The area is quite small and you can’t just get up and leave without tidying up. After dinner, you have to wash everything. Afterward, we walk around in the hallway to digest somewhat. The main reason we do so is because after that we will be on our bunks all night until 8:30 the next morning. That means twelve hours during which you have to find your vital personal space in closed quarters.
Some choose to write a letter, some read, and others watch TV. I have started to enjoy reading again so I prefer to do that. This is my way of escaping the prison routine. But shh! You’re not allowed to say that word in prison.
Throughout all this time, you’re still just with yourself. It’s up to you to find a way to stay focused despite all the noises, people’s desperate cries and whatever else you hear when locked in your cell. But no matter what happens, you must ignore the distractions. You don’t know where the noises are coming from because the voices all sound the same when muffled by armored doors and TVs.

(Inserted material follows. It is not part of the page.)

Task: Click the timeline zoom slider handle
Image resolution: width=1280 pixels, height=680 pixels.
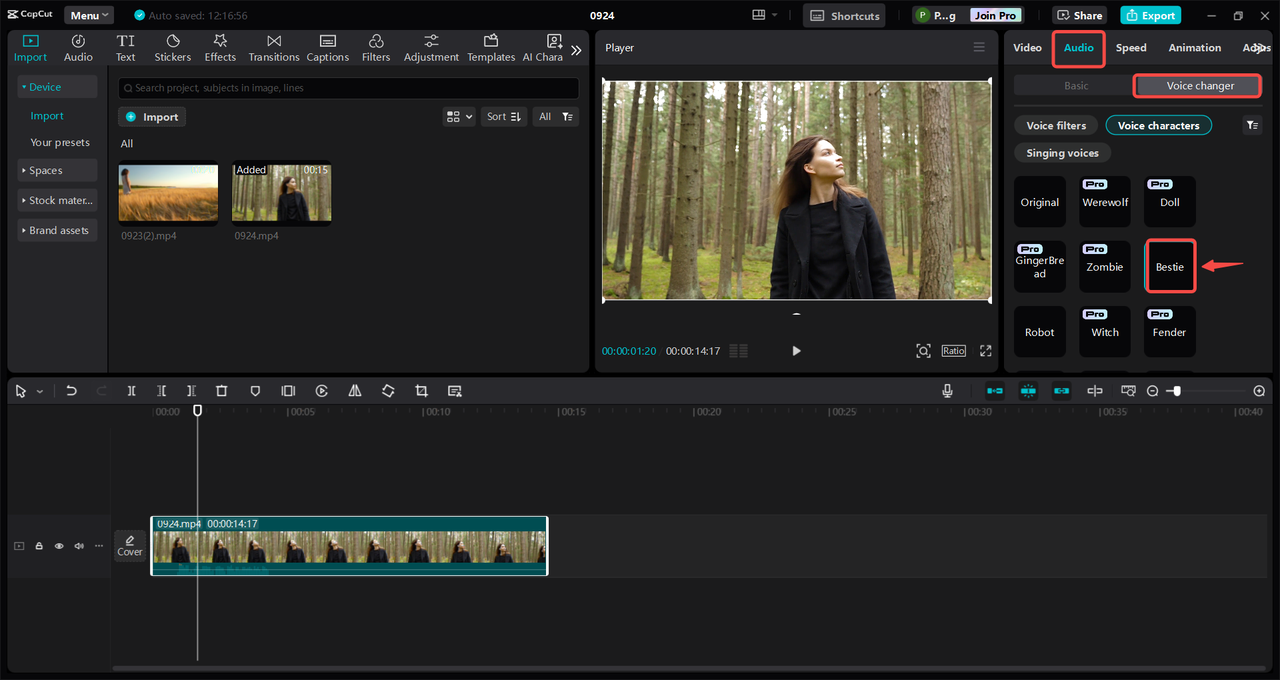Action: pyautogui.click(x=1177, y=391)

In any case, these cries for help are almost never heard. Hardly anyone listens to you in prison, and those who do lend you an ear, don’t even listen that much. It’s usually too late to help someone in need. A lot of inmates commit suicide in the summer, often because no one listens to their hardships.
Then it’s nighttime again…the noises…the heavy footsteps…back to the place of the living dead…that is us, the inmates.